Он наклонился и поднял закрытую планку в полу. Внизу была лестница, уходящая в темноту.

Гаутам снял со стены фонарь и ловко зажег его; его тусклое свечение направило их вниз, мерцая на маленькой, истощенной коллекции маленьких бутылочек из тонкого цветного стекла, которые висели на стенах, когда они достигли дна. Все бутылочки были тщательно закупорены; все они были наполнены водой, которая мерцала в мерцающей темноте своей странной приглушенностью. Прия медленно прикоснулась кончиками пальцев к одной из них. Она была прохладной, а не теплой, как священная маска. Но что-то в ее сердце - та ее часть, которую Ашок скрутил в тисках своей руки, - распознало в этом призыв.

"Ты не можешь взять их", - тихо, отчаянно сказал Гаутам позади нее. "Ты не можешь. Я бросил свой жребий вместе с ним. Я обещал их ему. Все, что у меня осталось, принадлежит ему".

"Я не возьму их", - сказала Прия.
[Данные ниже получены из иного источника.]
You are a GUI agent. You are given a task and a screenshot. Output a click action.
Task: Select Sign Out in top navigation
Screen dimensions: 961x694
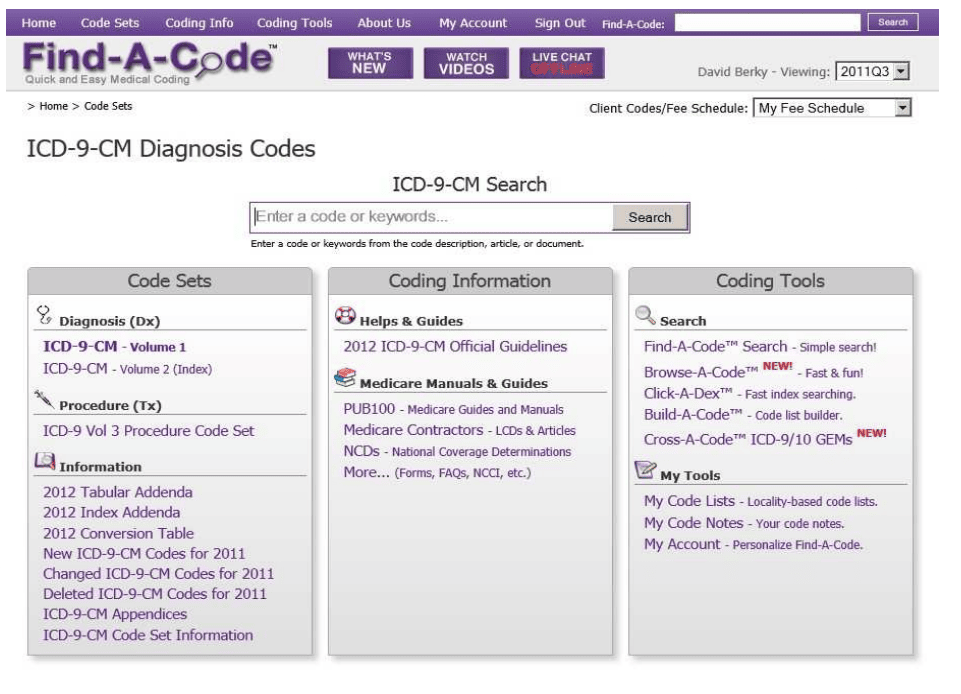coord(560,23)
Она провела пальцем по краю одного флакона. "Но я должна уничтожить их".

"Пожалуйста", - сказал Гаутам. "Нет. Пожалуйста".

Она слегка постучала по стеклу. Наблюдала, как пузырек покачивается на крючке.

"Ты назвал меня крысой", - сказала она. "И еще несколько вещей, которые ты, вероятно, считаешь не очень добрыми".

Он ничего не сказал.

"Я хочу, чтобы ты помнил, что это все, чем я буду - пока ты не дашь мне повода быть больше. И я хочу, чтобы ты оказал этой шлюхе, подметающей пол, любезность и поделился с ней частью своих знаний". Она повернулась, чтобы посмотреть на него прямо. "Взамен я оставлю их в покое. Моему брату не нужно ничего знать".

Выдох Гаутама дрогнул от облегчения. "Что, - сказал он, - ты хочешь знать?"

" Расскажи мне о цветке иглицы", - сказала она. "Расскажите мне, что именно делает с организмом длительный прием. И расскажи мне, какие последствия наступают после прекращения приема".